Guida settimanale per riprendersi dal parto cesareo

Capire come il corpo guarisce da questo intervento è essenziale per prendersi cura di sé e sostenere i tessuti nella loro guarigione.

Avere a disposizione una guida per riprendersi dal parto cesareo è molto importante. Durante il parto cesareo, il medico pratica un’incisione nella pelle, attraverso le cellule di grasso e il tessuto connettivo, e poi nella cavità addominale. Il medico divarica quindi i muscoli addominali e sposta la vescica in modo da poter raggiungere l’utero.

Viene quindi praticata un’incisione nell’utero e il bambino viene guidato fuori.

Poco dopo il parto, l’équipe medica rimuove la placenta. L’utero viene quindi ricucito, la vescica viene rimessa al suo posto e il tessuto connettivo, gli addominali e la pelle vengono ricuciti in misura variabile. I tagli cesarei richiedono molti strati di suture, che possono portare alla formazione di tessuto cicatriziale.

Capire come il corpo guarisce da questo intervento è essenziale per prendersi cura di sé e sostenere i tessuti nella loro guarigione.

Guida settimanale per riprendersi dal parto cesareo

Settimana 1

La prima settimana dopo il parto cesareo, ci si può aspettare di sentire un po’ di intorpidimento e di indolenzimento nel punto dell’incisione. È normale che la cicatrice sia leggermente sollevata, gonfia e persino più scura del normale tono della pelle, quindi non allarmatevi. In generale, il medico seguirà il processo di guarigione e fornirà istruzioni per la cura a casa per garantire la corretta guarigione della ferita.

Potrà anche consigliarvi alcuni di questi must per il recupero del parto cesareo.

Assicuratevi di sostenere il sito di incisione e l’addome quando tossite, starnutite o ridete. A tale scopo, sostenete gli addominali (immaginate di tirare l’ombelico verso la colonna vertebrale). Potete anche esercitare una leggera pressione sulla zona dell’incisione con la mano.

guida per riprendersi dal parto cesareo

Nelle prime settimane dopo il parto, si avrà una perdita vaginale chiamata lochia. La lochia è costituita da sangue, batteri e tessuto scartato dal rivestimento dell’utero, oltre che da normali perdite di sangue. Questo vale per le donne che hanno partorito con taglio cesareo o per via vaginale. Le perdite saranno di colore rosso vivo per i primi due giorni.

Nei primi due giorni potreste avere anche dolore e gonfiore da gas.
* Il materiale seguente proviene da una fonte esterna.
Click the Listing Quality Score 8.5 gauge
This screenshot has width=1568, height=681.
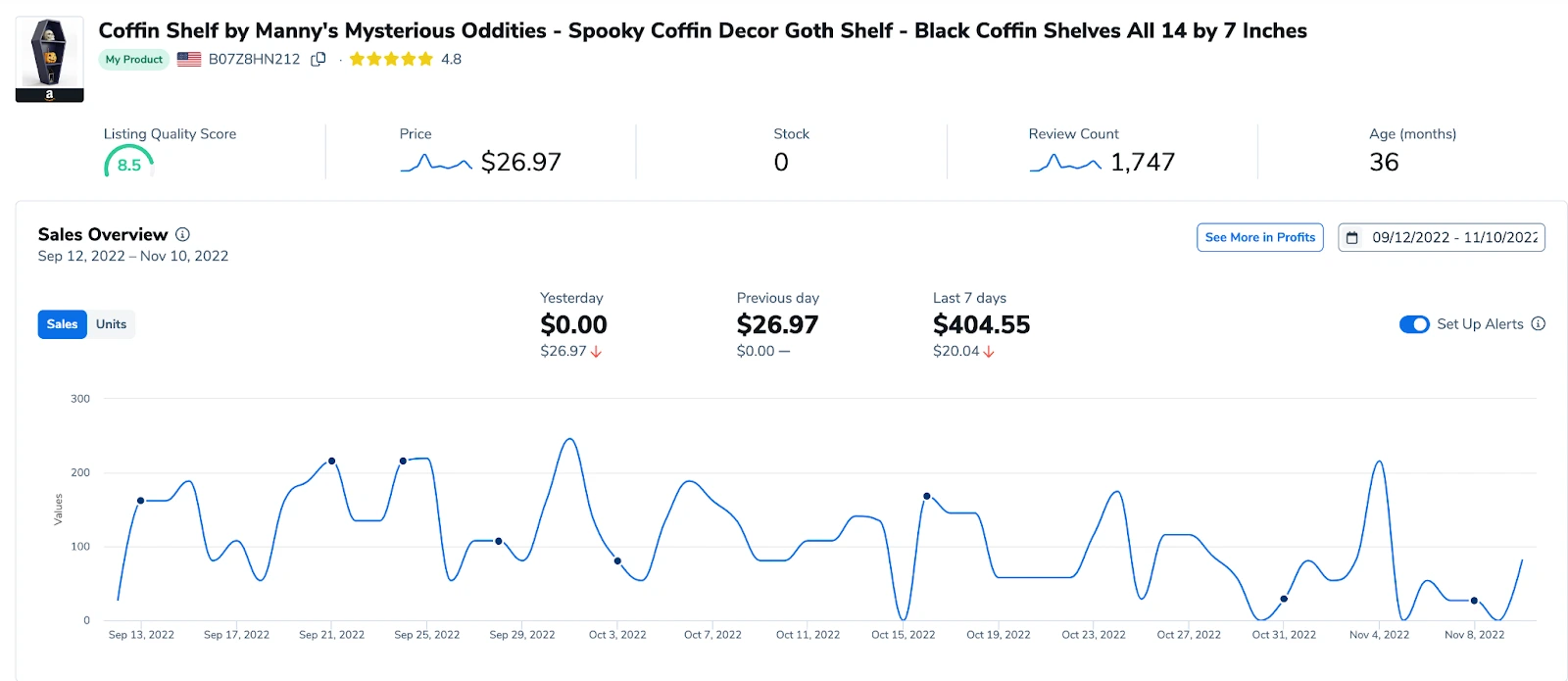coord(128,163)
Il gas tende ad accumularsi perché l’intestino è lento dopo l’intervento. Alzarsi e muoversi aiuterà l’apparato digerente a rimettersi in moto.

Settimane 2-6

In questa fase è importante fare degli esercizi dolci per il pavimento pelvico.

Settimane 6+

Il processo di guarigione non è finito solo perché avete raggiunto il traguardo delle sei settimane. Il fatto che il medico abbia dato il “via libera” all’esercizio fisico non significa che il vostro corpo sia completamente guarito dalla gravidanza e dal parto. Iniziate con attività che vi aiutino a costruire una base solida e a tonificare e appiattire lentamente la pancia. Poi, quando sarete pronte e in grado di farlo, riprendete gli esercizi con i pesi e gli sprint.